- Objective -
Resume the story of the mermaid Kinira and the octopus family's undersea shell house, starting immediately after its final sentence.
++++ Page text
Baby Octopus's floppy hat is clamped firmly down on his head, as Mama Okasan and Papa Otosan leave their meal waiting inside the cozy undersea house and set out for their morning constitutional. But their home soon has an unexpected visitor.

A dark-tressed mermaid, Kinira, soon swims by, with her pet pufferfish Puffy, and she has no compunctions about swimming uninvited into the lovely little shell house.


But Kinira is enchanted by the little house, especially the meal set forth, with three charming shell plates waiting for someone. She tries the food on the biggest shell, but quickly finds it too crunchy. The second breakfast is seriously slimy! But Kinira pronounces the food on the smallest shell perfectly pleasing.


Despite Puffy's cautions, Kinira tries out the chairs in the sitting room, breaking the smallest shell seat. Still undeterred, she swims into the bedroom, where she spots the sweetest and the smallest sleeping shell and curls up inside for a nap.
++++++++
++++ Given material
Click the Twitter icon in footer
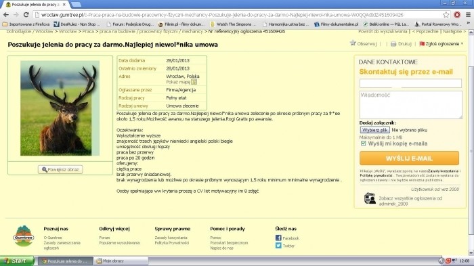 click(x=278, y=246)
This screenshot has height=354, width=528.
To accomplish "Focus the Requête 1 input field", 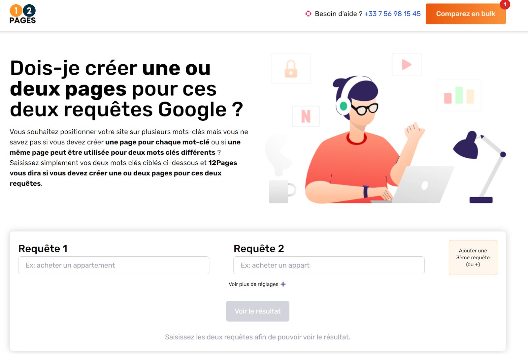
++++++++
- Task response -
By this point, savvy kids will know exactly where this story is going, in noted author-illustrator Jan Brett's latest, The Mermaid(G.P. Putnam's Sons, 2017). As she did in her best-selling The Three Snow Bears, which also takes the familiar folktale of Goldilocks and the Three Bears out for another walk around the literary block, Brett provides a unique setting in a re-imagined version inspired by the undersea world around the Pacific island of Okinawa. Brett's heroine is an appropriately Asian mermaid, not with golden locks, but a golden crown which she leaves behind for Baby Octopus in a visually delightful re-creation of the beloved story of the intrepid young home invader. Children will giggle as Baby Octopus delivers his big line--along the lines of "Somebody's been crunching my crustaceans!" and they will cheer as the loyal Puffy pokes away at his sleeping mistress, waking her just in time to make her getaway, dodging the 24 outreaching tentacles and leaving behind her tiara as a consolation for Baby Octopus.

Brett's elegant artwork, done with touches of Japanese style and deliciously delicate colorization, is, as always, the centerpiece of the story, not to mention her trademark frames around each page, which reveal additional details of the story. Author-illustrator Brett is at the top of her game in this resplendent new picture book. As School Library Journal says sagely, "... readers could spend hours diving into all there is to explore. A one-on-one treat for folktale aficionados and, of course, for Brett's many fans."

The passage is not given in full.